Milan 2015: there was something in the air in Milan this year. Furniture brands were launching fragrances while numerous independent designers were experimenting with scents (+ slideshow).
From the botanical gardens in Brera to the industrial warehouses of Lambrate, designers presenting across the city were showcasing projects relating to smell. This reflected a wider trend that has been emerging for the past year, which has seen both large brands and new graduates make the move into the world of perfume.
One example from Milan was The Garden of Wonders, organised by creative thinktank Be Open, which featured eight designers' interpretations of defunct perfume brands housed within identical gold-coloured capsules. The exhibition took place in the serene botanical gardens in Brera and included contributions from Nendo, the Campana brothers, Tord Boontje, Jaime Hayón and Front.
"Perfumes [at the exhibition] create spaces, experiences and even epochs, while design demonstrates how much it can contribute to our perception and interpretation of perfumes," Be Open founder Yelena Baturina told Dezeen.
Over at the Triennale di Milano museum, design collective Outofstock presented a series of dip-dyed scent diffusers formed from an extruded ceramic material usually used for filtering exhaust fumes in cars, motorcycles and trucks.
Students from forward-thinking design schools including Design Academy Eindhoven and Lund University were among those showing more experimental concepts and contraptions relating to smell.

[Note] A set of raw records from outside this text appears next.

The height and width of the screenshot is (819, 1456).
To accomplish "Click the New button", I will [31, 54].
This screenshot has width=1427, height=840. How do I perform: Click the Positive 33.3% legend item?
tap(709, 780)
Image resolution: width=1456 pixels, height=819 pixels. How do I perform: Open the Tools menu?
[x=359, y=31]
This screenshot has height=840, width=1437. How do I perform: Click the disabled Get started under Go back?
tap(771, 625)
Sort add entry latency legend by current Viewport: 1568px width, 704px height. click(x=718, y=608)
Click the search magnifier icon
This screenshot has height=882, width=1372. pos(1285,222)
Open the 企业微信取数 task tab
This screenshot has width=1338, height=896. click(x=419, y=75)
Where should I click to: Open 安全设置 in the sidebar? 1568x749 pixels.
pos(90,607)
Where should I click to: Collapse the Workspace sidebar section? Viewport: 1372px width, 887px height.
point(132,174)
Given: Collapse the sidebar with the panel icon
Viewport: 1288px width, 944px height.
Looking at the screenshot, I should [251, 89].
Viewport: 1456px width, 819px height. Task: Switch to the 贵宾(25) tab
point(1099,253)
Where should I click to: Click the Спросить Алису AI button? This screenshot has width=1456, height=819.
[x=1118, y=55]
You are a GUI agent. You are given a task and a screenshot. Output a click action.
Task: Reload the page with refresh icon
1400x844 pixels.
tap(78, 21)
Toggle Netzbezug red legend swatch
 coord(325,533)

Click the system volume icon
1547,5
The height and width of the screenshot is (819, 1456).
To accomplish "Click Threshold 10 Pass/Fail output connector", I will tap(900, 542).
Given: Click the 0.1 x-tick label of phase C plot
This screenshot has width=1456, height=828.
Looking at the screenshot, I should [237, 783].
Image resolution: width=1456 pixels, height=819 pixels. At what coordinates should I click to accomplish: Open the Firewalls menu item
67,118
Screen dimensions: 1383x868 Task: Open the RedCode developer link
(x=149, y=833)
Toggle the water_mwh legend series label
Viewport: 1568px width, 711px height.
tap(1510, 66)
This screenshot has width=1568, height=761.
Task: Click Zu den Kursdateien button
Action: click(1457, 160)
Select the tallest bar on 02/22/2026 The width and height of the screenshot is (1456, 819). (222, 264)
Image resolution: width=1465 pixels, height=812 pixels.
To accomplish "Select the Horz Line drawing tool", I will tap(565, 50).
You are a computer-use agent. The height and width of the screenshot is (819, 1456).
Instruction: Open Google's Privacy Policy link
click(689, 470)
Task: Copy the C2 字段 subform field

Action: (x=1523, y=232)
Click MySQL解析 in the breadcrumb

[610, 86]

Eindhoven graduate Mickaël Wiesengrün worked with Norwegian scent designer Sissel Tolaas to create a giant apparatus that mixed scents associated with a specific location's past to recreate how it might have smelt. First shown at the institution's graduate show last year, the installation was brought to the academy's Eat Shit exhibition in the Ventura Lambrate design district and Wiesengrün created a bespoke scent for the building where it took place.
"I started at Design Academy, where the whole of the building is an old factory so there the smells were sweat, grease and metal," Wiesengrün told Dezeen. "This place (Eat Shit) used to be a warehouse for wine and hardware and orangeade components so the smells here are a wet basement, oranges and alcohol."
Across the road from Eat Shit, Britt Jönsson of Lund University presented a collection of handcrafted natural perfumes made by steam-distilling locally grown flowers and plants in a micro-laboratory. Her goal was to highlight the amount of toxins we put on our skin through synthetic fragrances and beauty products.
"Perfume is a product that used to be very expensive and exclusive and that today has become a blend of chemicals," Jönsson said. "I asked myself how did we get from the handcrafted perfume to the poison and mass-produced scents that are everywhere."
A host of other students and graduates from Eindhoven, the Royal College of Art and École Boulle presented fragrance-themed projects at their school exhibitions over the past year.
Royal College of Art alumni Sasa Stucin and Nicholas Gardner designed an oval mirror that emits a scented vapour cloud, partly obscuring the reflection as it perfumes the air.
Eindhoven's Alexandra Stück infused a range of textiles with different remedial herbal scents to make the wearer feel calm, focused or even aroused.
École Boulle student Charline Ronzon-Jaricot created a device that releases a bespoke scent during a moment users would like to remember, as well as a "scent vase" that enables people to detect the different notes of a perfume usually only identifiable to experts.
"Perfume is an art and its creators – perfumiers – are artists," she told Dezeen. "But the image we have of perfumes today is stuck in the luxury and fashion context. We never take the time to contemplate a perfume for its own beauty. Too much importance is given to the packaging and the brand image but not enough to the smell."
Along with the established names including Moooi and Kartell that are launching scented products, emerging designers are also dabbling in the world of perfumery.
For example, Kentaro Yamada has created a fragrance suitable for Neanderthals. Contained within a porcelain bottle shaped to looked like a primitive stone tool, Yamada's eau de toilette contains notes intended to trigger memories of our prehistoric roots locked in our DNA.
"The world of scent is exciting for designers because scent is invisible, but the story that scent can tell is very vivid," Yamada told Dezeen.
Luca Nichetto worked with tailors AW Bauer & Co and Ben Gorham, founder of Swedish perfume house Byredo, to create both a Murano-glass bottle and a bespoke scent called Ombra delle 5 that debuted during Stockholm Design Week in February.
Fashion houses and department stores have been in on it too. Dior has produced a funnel-shaped glass fragrance tester to replace the normal slips of card, while Selfridges gave over an large area of its London store to a "laboratory" that helped shoppers find a scent to match their personality.